### ASSIGNMENT
Your task is to give the number of lines below that contain "arrow". Give no other text.
━━━ DATA PROVIDED
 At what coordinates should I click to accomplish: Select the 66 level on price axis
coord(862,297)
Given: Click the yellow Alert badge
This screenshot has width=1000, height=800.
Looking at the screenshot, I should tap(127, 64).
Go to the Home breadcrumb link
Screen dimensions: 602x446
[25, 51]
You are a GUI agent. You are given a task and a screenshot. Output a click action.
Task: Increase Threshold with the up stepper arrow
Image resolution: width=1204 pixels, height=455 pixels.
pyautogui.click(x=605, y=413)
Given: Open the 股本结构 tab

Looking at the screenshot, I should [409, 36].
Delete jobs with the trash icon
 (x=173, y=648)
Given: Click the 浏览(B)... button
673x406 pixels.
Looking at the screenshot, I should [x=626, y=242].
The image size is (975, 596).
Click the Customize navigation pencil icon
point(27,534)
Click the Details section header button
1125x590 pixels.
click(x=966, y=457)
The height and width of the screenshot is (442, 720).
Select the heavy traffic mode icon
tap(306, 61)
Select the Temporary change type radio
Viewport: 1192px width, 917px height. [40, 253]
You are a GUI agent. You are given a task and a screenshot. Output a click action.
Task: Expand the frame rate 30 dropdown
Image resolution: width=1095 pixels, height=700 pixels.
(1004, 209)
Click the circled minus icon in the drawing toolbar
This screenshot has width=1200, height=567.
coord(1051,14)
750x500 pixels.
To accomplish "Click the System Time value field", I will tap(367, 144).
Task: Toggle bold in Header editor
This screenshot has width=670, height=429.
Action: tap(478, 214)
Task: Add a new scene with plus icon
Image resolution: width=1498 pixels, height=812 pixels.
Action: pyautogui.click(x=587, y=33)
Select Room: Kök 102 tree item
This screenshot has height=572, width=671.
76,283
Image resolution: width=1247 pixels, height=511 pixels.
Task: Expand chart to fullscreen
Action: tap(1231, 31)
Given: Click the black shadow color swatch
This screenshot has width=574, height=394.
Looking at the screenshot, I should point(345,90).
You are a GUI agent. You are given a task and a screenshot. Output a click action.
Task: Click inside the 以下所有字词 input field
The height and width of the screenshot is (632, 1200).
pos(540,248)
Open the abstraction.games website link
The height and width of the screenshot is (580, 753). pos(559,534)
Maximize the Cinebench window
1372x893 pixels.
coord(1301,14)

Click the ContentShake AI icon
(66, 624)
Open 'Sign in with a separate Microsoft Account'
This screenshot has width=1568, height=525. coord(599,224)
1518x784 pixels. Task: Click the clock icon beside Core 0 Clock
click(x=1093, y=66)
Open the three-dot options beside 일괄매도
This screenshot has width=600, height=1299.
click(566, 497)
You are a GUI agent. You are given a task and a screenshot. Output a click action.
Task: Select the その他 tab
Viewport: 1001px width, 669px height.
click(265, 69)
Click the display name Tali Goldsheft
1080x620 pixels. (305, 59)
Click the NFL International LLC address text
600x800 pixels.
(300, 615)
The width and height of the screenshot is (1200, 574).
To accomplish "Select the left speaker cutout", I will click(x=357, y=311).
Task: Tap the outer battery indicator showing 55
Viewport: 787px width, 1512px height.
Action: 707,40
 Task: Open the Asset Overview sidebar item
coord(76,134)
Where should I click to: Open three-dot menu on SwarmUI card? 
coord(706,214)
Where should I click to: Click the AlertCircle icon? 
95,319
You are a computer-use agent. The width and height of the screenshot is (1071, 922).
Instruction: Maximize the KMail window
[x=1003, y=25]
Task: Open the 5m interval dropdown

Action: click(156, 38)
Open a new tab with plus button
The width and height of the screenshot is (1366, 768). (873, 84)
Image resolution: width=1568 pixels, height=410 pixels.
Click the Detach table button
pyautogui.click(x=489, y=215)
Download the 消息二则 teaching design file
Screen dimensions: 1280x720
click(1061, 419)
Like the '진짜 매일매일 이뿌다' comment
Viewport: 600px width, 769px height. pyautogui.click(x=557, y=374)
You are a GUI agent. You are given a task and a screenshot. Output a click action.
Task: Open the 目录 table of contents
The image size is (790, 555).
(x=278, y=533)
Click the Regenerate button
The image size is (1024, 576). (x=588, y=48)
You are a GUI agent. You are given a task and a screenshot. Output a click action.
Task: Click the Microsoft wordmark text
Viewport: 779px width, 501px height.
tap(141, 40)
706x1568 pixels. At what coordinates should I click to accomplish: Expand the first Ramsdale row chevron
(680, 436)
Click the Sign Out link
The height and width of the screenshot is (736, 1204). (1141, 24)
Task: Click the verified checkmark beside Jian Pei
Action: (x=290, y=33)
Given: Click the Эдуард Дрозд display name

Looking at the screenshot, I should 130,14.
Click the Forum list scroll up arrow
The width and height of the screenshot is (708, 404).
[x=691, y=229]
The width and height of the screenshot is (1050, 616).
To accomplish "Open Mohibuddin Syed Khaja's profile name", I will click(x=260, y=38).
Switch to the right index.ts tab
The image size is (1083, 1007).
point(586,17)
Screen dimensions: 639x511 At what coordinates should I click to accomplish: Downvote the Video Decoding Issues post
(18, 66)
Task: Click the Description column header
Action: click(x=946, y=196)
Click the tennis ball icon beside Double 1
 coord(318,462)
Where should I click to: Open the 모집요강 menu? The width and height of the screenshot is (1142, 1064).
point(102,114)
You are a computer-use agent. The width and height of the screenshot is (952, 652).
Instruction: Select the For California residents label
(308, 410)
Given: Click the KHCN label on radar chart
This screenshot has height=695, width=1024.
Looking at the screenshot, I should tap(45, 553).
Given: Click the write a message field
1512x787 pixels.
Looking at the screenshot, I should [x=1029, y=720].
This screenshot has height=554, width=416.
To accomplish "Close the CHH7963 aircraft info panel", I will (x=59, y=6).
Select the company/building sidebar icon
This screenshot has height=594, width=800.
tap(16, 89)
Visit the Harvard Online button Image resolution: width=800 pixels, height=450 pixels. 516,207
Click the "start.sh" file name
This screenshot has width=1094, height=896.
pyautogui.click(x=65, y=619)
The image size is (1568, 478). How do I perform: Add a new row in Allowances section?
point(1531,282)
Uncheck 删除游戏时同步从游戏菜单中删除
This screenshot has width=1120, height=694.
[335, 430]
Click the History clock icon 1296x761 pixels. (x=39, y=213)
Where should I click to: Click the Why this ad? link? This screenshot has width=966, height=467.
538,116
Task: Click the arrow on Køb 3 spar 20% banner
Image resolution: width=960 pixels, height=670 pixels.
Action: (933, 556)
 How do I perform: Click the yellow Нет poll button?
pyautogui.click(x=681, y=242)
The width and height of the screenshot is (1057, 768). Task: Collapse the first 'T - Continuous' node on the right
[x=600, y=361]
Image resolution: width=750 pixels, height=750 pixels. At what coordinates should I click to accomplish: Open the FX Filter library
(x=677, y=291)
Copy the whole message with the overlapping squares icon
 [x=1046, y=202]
━━━━━━
### PROBLEM SOLUTION
3